How do you rationalize the denominator and simplify #(5sqrt6)/sqrt10#?

3 Answers
Mar 9, 2018

Answer:

#sqrt15#

Explanation:

multiply by #sqrt10#:

#(5sqrt6sqrt10)/((sqrt10)^2)#

#sqrt6 * sqrt10 = sqrt (6*10) = sqrt60#

#(sqrt10)^2 = 10#

#(5sqrt6)/(sqrt10) = (5sqrt60)/10#

#sqrt60 = sqrt4 * sqrt15 = 2sqrt15#

#5sqrt60 = 5 * 2 * sqrt15 = 10sqrt15#

#(5sqrt60)/10 = (10sqrt15)/10#

#= (sqrt15)/1#

#= sqrt15#

Mar 9, 2018

Answer:

#sqrt15#

Explanation:

In order to rationalize the denominator, you can multiply by #sqrt10/sqrt10#. This is the same as multiplying the fraction by one. If you multiply #(5sqrt6)/sqrt10 *sqrt10/sqrt10#, you get #(5sqrt60)/10#. If you multiply the square roots in the denominator, you get #sqrt100#, which is equivalent to 10.

With #(5sqrt60)/10#, you can simplify to just #sqrt60/2#.

Next, you can simplify #sqrt60# by doing a factor tree.
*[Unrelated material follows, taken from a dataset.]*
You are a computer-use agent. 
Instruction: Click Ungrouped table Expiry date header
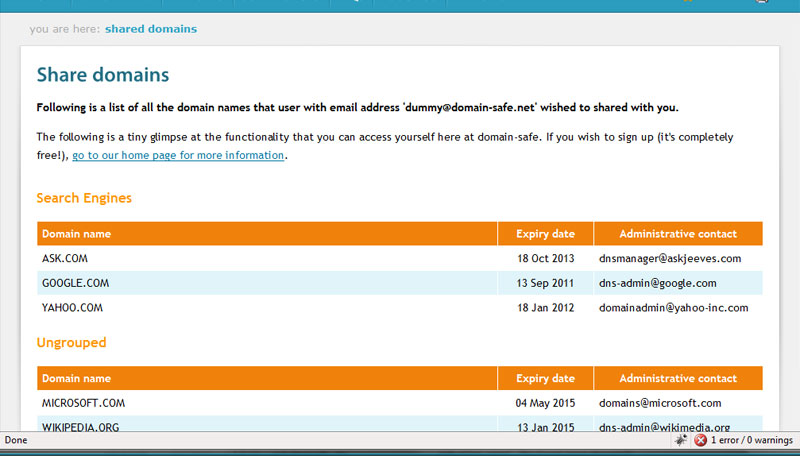[x=545, y=379]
When you do a factor tree, you will find you can pull out a factor of 2 from the square root leaving you with #(2sqrt15)/2#.
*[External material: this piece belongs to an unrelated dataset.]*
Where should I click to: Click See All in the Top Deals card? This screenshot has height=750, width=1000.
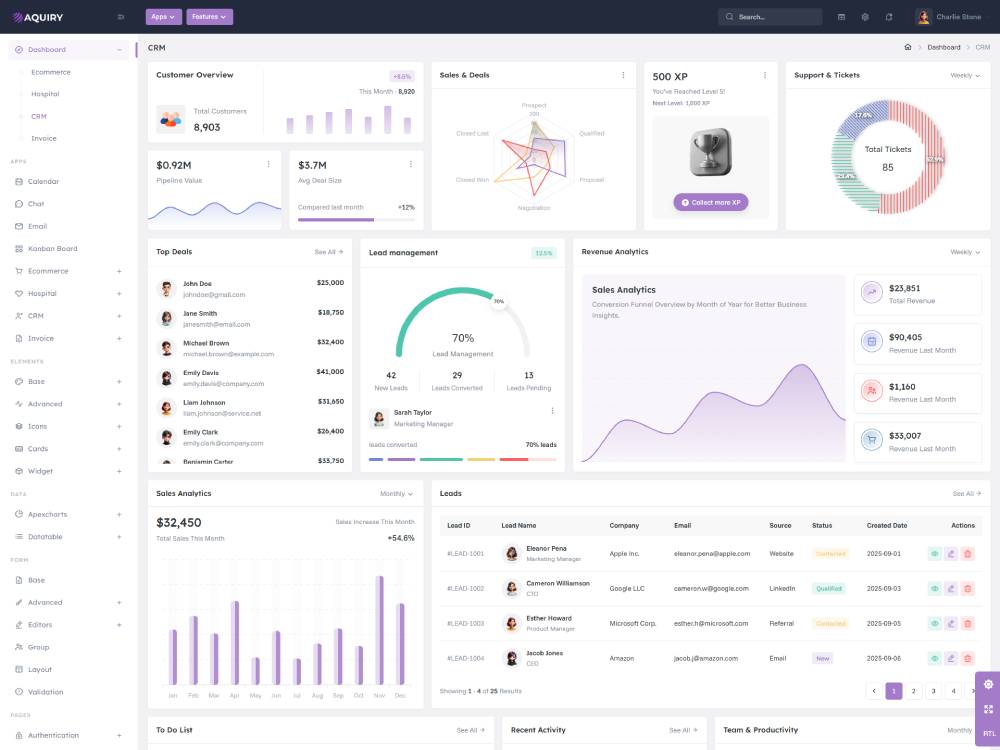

Lastly, just cancel out the 2 in the numerator and denominator, and you get the answer of #sqrt15#

Mar 9, 2018

Answer:

#sqrt15#

Explanation:

#"using the "color(blue)"laws of radicals"#

#•color(white)(x)sqrtaxxsqrtbhArrsqrtab#

#•color(white)(x)sqrtaxxsqrta=a#

#"To rationalise the denominator that is eliminate the "#
#"radical from the denominator"#

#"multiply numerator/denominator by "sqrt10#

#rArr(5sqrt6)/sqrt10#

#=(5xxsqrt6xxsqrt10)/(sqrt10xxsqrt10)#

#=(5xxsqrt60)/10#

#=(5xxsqrt(4xx15))/10#

#=(5xxsqrt4xxsqrt15)/10#

#=(5xx2xxsqrt15)/10=(cancel(10)sqrt15)/cancel(10)=sqrt15#